Une crise plus complexe qu’en 2008, dit le patron de la Banque Nationale

La reprise s’annonce difficile à prévoir, estime le président et chef de la direction de la Banque Nationale, Louis Vachon.
Photo: Ryan Remiorz La Presse canadienne La reprise s’annonce difficile à prévoir, estime le président et chef de la direction de la Banque Nationale, Louis Vachon.

Aux commandes de la Banque Nationale depuis presque 13 ans, Louis Vachon était aux premières loges lorsque la crise financière de 2008 est survenue. Mais cette fois-ci, le portrait est bien plus complexe, selon le banquier de 57 ans.

La tempête économique actuelle a été provoquée par des raisons sanitaires ayant incité de nombreux pays à mettre leur économie en pause afin de limiter la propagation de la COVID-19, plutôt que par des déséquilibres survenus sur les marchés financiers, a-t-il expliqué vendredi, au cours d’une entrevue téléphonique en marge de l’assemblée annuelle des actionnaires qui se déroulait dans un format virtuel.

« Une deuxième crise n’est pas plus agréable que la première, mais pour celle-ci, il n’y a pas vraiment de précédent, a-t-il expliqué. Créer du confinement pour protéger la population avec l’impact économique que cela provoque, ça ne s’est pratiquement jamais fait. »

Ainsi, le président et chef de la direction de la Nationale estime que la reprise s’annonce difficile à prévoir, étant donné qu’elle sera essentiellement dictée par l’aspect sanitaire à travers le monde.

 
4,8 %
C’est la contraction du PIB du Canada prévue par les économistes de la Banque Nationale pour 2020, soit la plus forte chute annuelle enregistrée depuis 1961.

De plus, jusqu’à ce qu’il y ait un vaccin, les mesures de distanciation sociale vont demeurer en place, a fait remarquer M. Vachon, ce qui complique les prévisions entourant la cadence de la reprise. À l’heure actuelle, quelque 13 000 employés de l’institution financière font du télétravail alors qu’environ 6500 se trouvent dans les succursales encore ouvertes.

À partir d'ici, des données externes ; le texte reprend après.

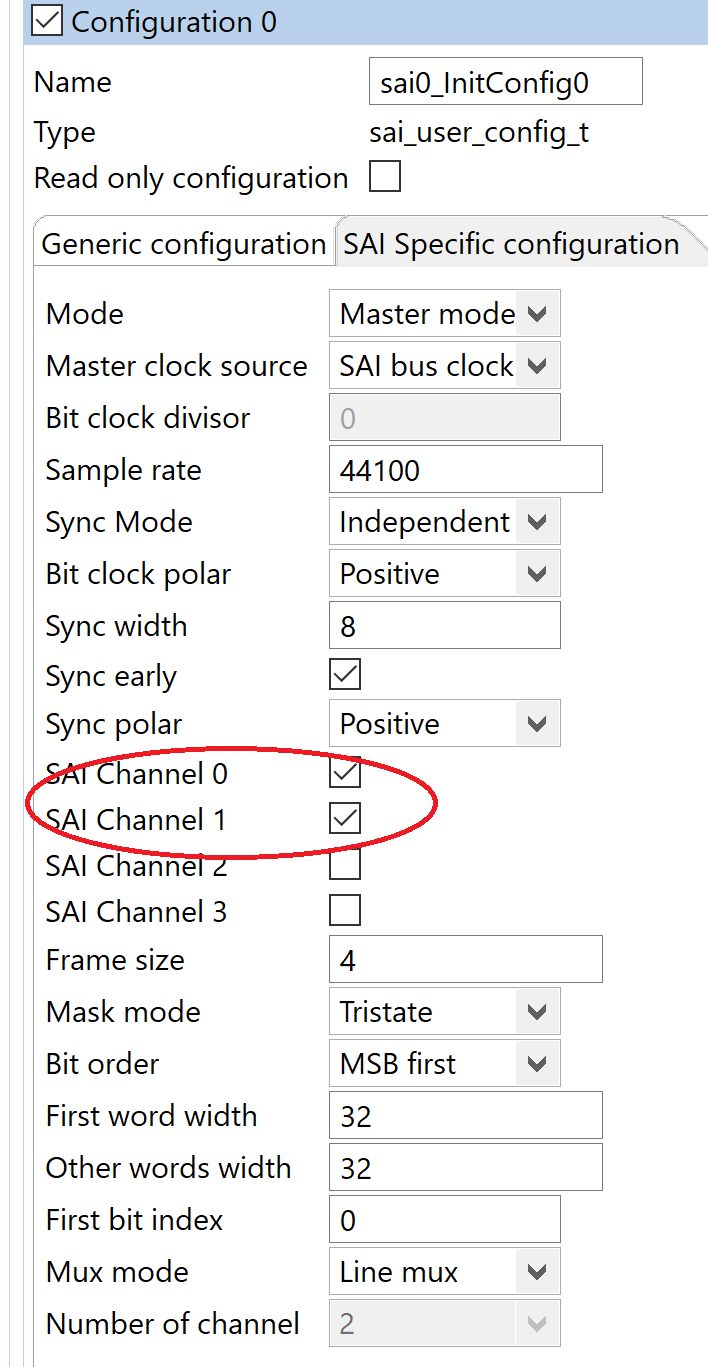Expand the Mux mode dropdown
708x1367 pixels.
pos(536,1272)
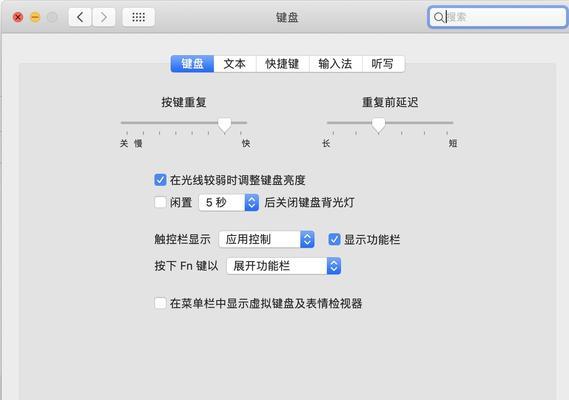The image size is (569, 400).
Task: Enable the 闲置 backlight timeout checkbox
Action: pos(160,202)
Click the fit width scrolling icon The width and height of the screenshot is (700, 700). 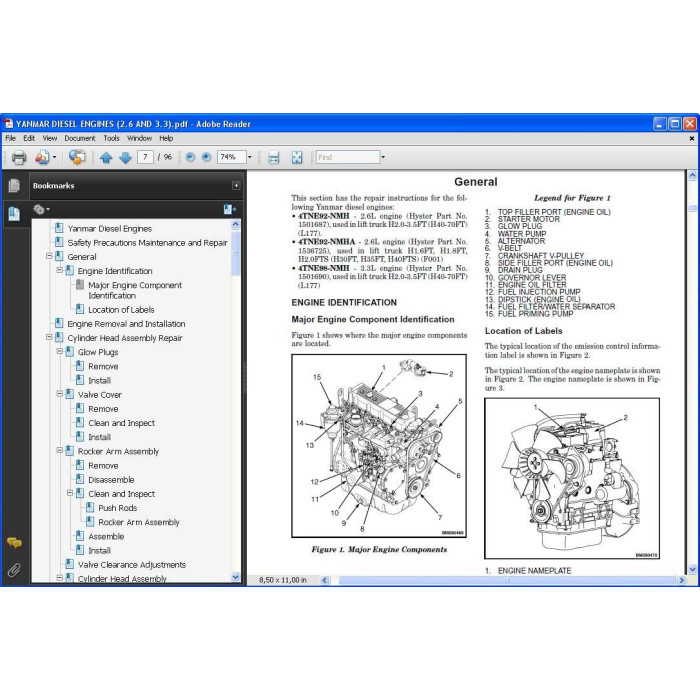pos(274,157)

Selon les plus récentes prévisions des économistes de la Nationale, le produit intérieur brut (PIB) du Canada pourrait se contracter de 4,8 % en 2020, ce qui « constituerait la plus forte chute annuelle enregistrée depuis 1961 ». Du côté québécois, le PIB devrait enregistrer un recul de 5,2 %. Aux États-Unis, l’activité économique devrait fléchir de 6 %.

Le banquier a par ailleurs estimé que la réponse de la Nationale avait été adéquate à l’égard de ses clients qui se retrouvent dans une situation financière plus précaire parce qu’ils sont privés de leur gagne-pain. À l’instar des autres institutions financières, la banque québécoise a abaissé les taux d’intérêt pour certains détenteurs de cartes de crédit et a offert des reports des paiements d’hypothèque — avec des intérêts qui continuent à courir.

« La crise n’est pas terminée et, avant de se donner des médailles et des notes, je crois qu’il faut attendre la fin de celle-ci », a répondu M. Vachon en entrevue.

 

Hypothèques

Avec un portefeuille de prêts hypothécaires de 42 milliards par rapport à des soldes de cartes de crédit totalisant près de 2 milliards, la Nationale a voulu mettre l’accent sur ce qui pesait le plus dans la balance : les hypothèques.

Pour M. Vachon, la structure du moratoire pour les versements hypothécaires protège à la fois le client et la banque même si les intérêts continuent à courir. « Un prêt où l’intérêt court encore est toujours considéré comme performant, a-t-il précisé. Donc, je n’ai pas besoin de le déduire de notre capital. »

Jusqu’à présent, 60 000 dossiers — 40 000 pour des hypothèques et 20 000 pour des prêts personnels — ont été traités en ce qui a trait à un report de paiement.